In an episode of The Simpsons, Lisa tries to warn Homer about becoming obsessed with revenge on an animal, citing Moby Dick as an illustration of such a foolish course of action. “Oh, Lisa,” Homer breezily corrects her. “The point of Moby Dick was ‘be yourself.'”
The joke is based on Homer’s character–a lazy, entitled idiot who swallows whole everything Hollywood feeds him (remember his movie-addled mindset in “Homer Goes to College?”) and, therefore, thinks the world revolves around him. Homer thinks the point of everything is “be yourself.”
Many a Simpsons episode has poked fun at our tendency to accept ourselves as we are, conveniently declaring that our natural state is good enough. For example:
- “Bart’s Inner Child”–After being suckered by a self-help guru, Springfield puts on a feel-good festival which nobody prepared properly because they felt their automatic impulses should be validated, i.e. nobody wanted to work and nobody should judge them for it. The festival is a chaotic disaster.
- “Simpsoncalifragilisticexpiala(Annoyed Grunt)cious”–After suffering a nervous breakdown from stress, Marge hires a Mary Poppins-like servant to help the family. Despite her magical powers and inspirational attitude, the Simpsons persist in dysfunction, until the nanny gives up and tells them just to do what’s natural, suggesting (for instance), sweeping garbage around the house under the rug, because, “It’s the American way!”
- “Homer’s Enemy”–After a life of suffering, sacrifice, and hard work, the new guy at the power plant can’t believe how successful Homer is despite his total incompetence, which nobody else seems to care about. At the episode’s end, he goes insane and dies; at his funeral, Homer is childish and oblivious, and everybody laughs with him. My favorite episode.
These jokes work for the simple, obvious reason that our culture is awash in the message that we’re entitled to high self esteem, that the American Dream now encompasses self-realization and total, universal acceptance. This radical egalitarianism has, to say the least, depleted our societal maturity. It’s a clichéd trope these days, for example, that American students are shown by studies to have some of the lowest achievement in the world, while having some of the best feelings about themselves.

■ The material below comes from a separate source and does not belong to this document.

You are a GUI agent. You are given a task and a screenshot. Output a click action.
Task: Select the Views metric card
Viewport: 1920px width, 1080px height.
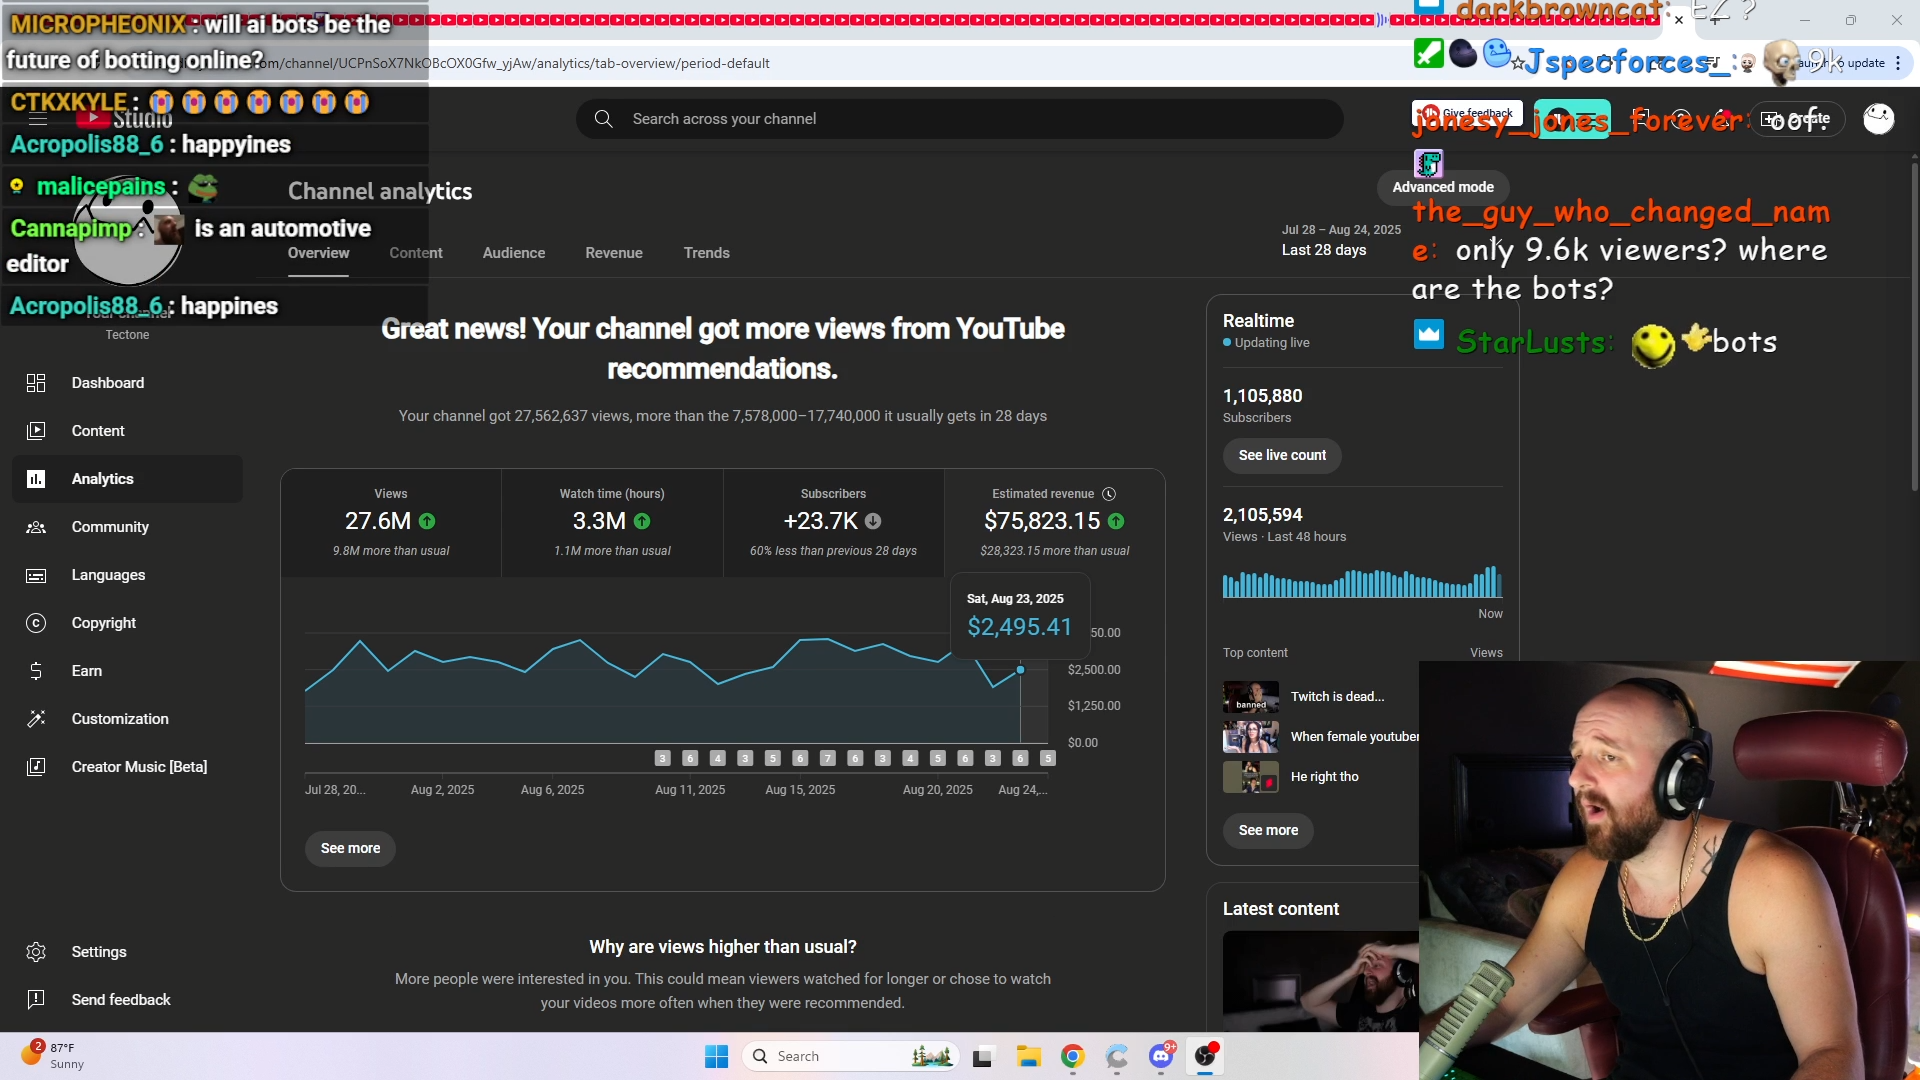(391, 522)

Something I can’t help but point out to American Literature students as we study most everything from the colonial period (from Jefferson’s advice to Peter Carr about the high expectations he’s supposed to live up to and Benjamin Franklin’s project to develop perfect virtues) through the 19th century (Theodore Roosevelt’s speech praising “the strenuous life“), such automatic self-aggrandizement is not part of our cultural heritage. Quite the opposite. Until the 20th century, Americans were expected to develop themselves and earn their positions, comforts, and esteem in life. Nothing of the sort was easy or guaranteed.
The Simpsons is hardly the first outlet to criticize such a juvenile philosophy. Such was also the target of the island of the Lotus Eaters in The Odyssey, and Pleasure Island in Pinocchio; each a place where people are seduced into ignoring their responsibilities in life and claiming instead the instant gratifications of sloth. Of course, in both Pinocchio and The Odyssey (on Circe’s island), the result of such short-sighted indulgence is the same–people literally become the animals they’re acting like.

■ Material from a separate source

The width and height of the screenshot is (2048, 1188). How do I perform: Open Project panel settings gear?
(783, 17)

So, some of the best advice I think I’ve ever given others in my long career of contrarian muckraking is this: don’t be yourself. We are not born good enough. We have the ability and the opportunity to make ourselves into much more than we are. Such a pursuit will ultimately yield a life of far more satisfaction than that of the Lotus Eaters, of Pleasure Island, and of Hollywood.